**PROVIDED INFORMATION**
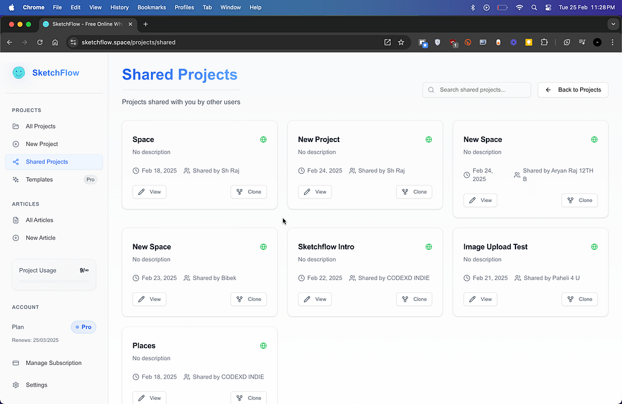Click the globe icon on Sketchflow Intro card
The height and width of the screenshot is (404, 622).
[x=429, y=247]
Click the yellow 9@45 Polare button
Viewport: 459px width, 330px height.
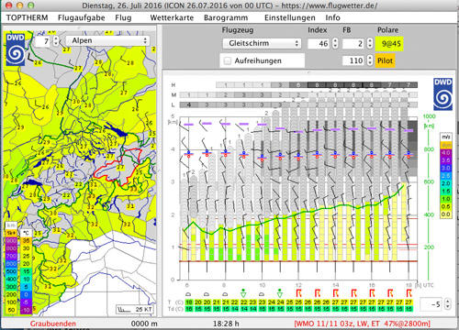389,43
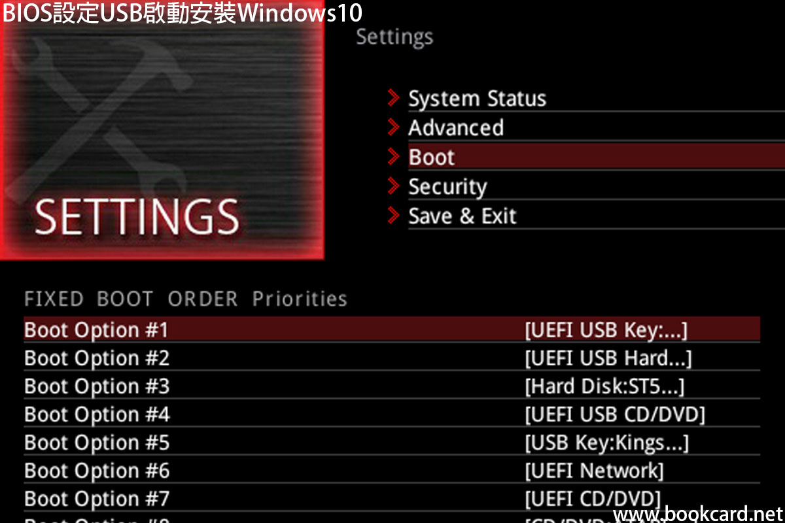
Task: Click the red chevron beside Boot
Action: pyautogui.click(x=393, y=157)
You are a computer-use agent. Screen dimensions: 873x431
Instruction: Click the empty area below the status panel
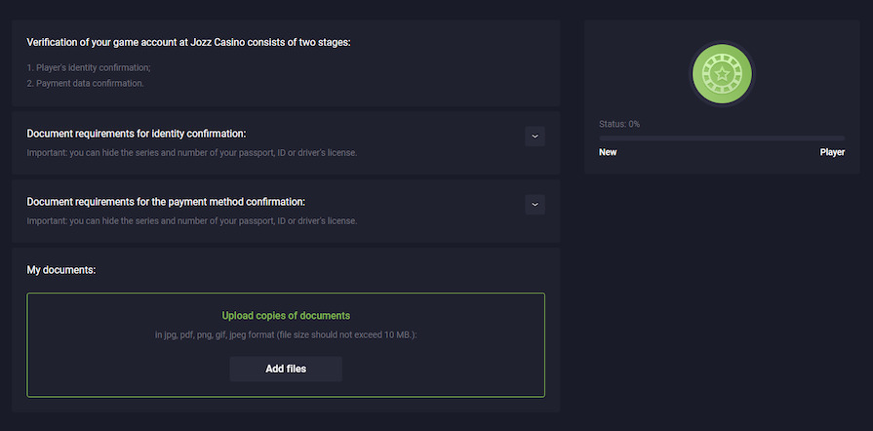click(722, 293)
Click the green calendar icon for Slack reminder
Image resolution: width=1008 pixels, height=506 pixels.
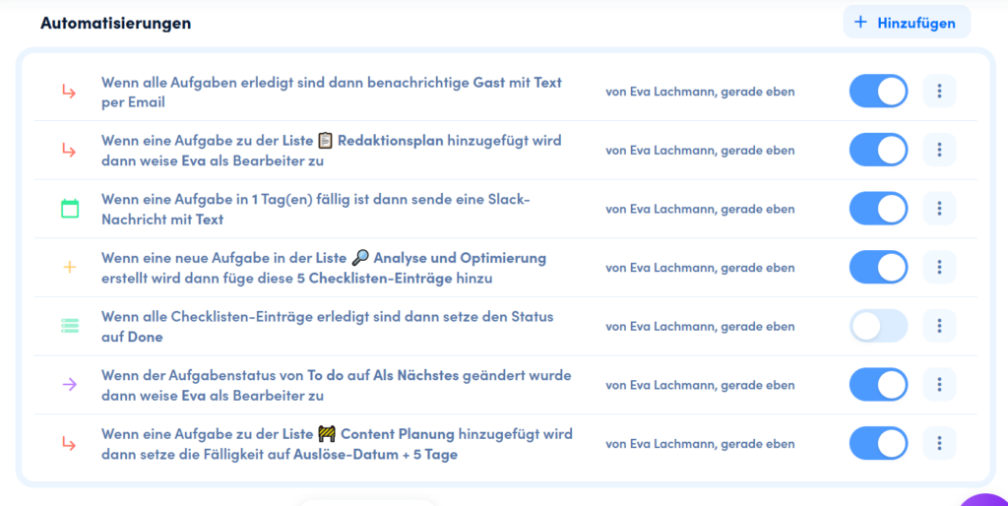point(69,209)
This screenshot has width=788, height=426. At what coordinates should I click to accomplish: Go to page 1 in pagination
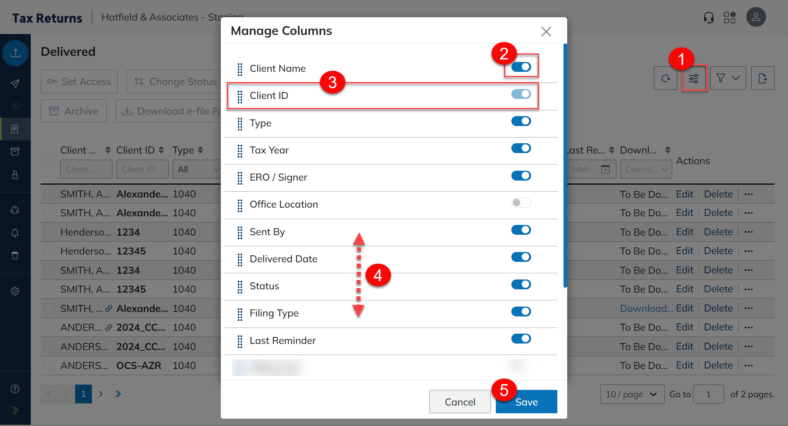[x=83, y=394]

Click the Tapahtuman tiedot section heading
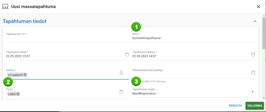(x=24, y=21)
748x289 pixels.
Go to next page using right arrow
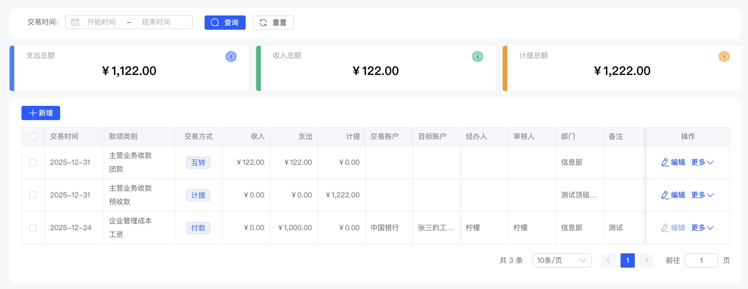click(x=646, y=260)
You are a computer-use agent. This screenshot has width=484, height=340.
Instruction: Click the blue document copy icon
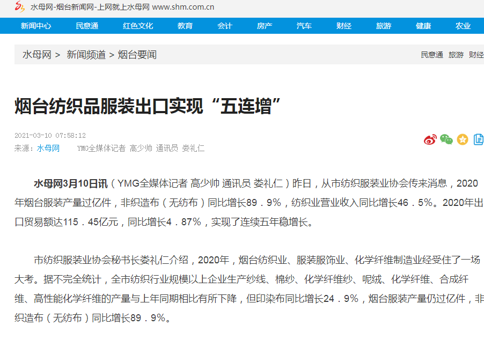tap(478, 139)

**THE PROBLEM**
Omitting all pictures, retype exactly the lines from the line containing "Click the Tapahtuman tiedot section heading" down to the last line above, both ends included.

**FINISHED EXERCISE**
Click the Tapahtuman tiedot section heading
(x=24, y=21)
748x289 pixels.
Go to next page using right arrow
click(x=646, y=260)
You are a computer-use agent. This screenshot has width=484, height=340.
Instruction: Click the blue document copy icon
tap(478, 139)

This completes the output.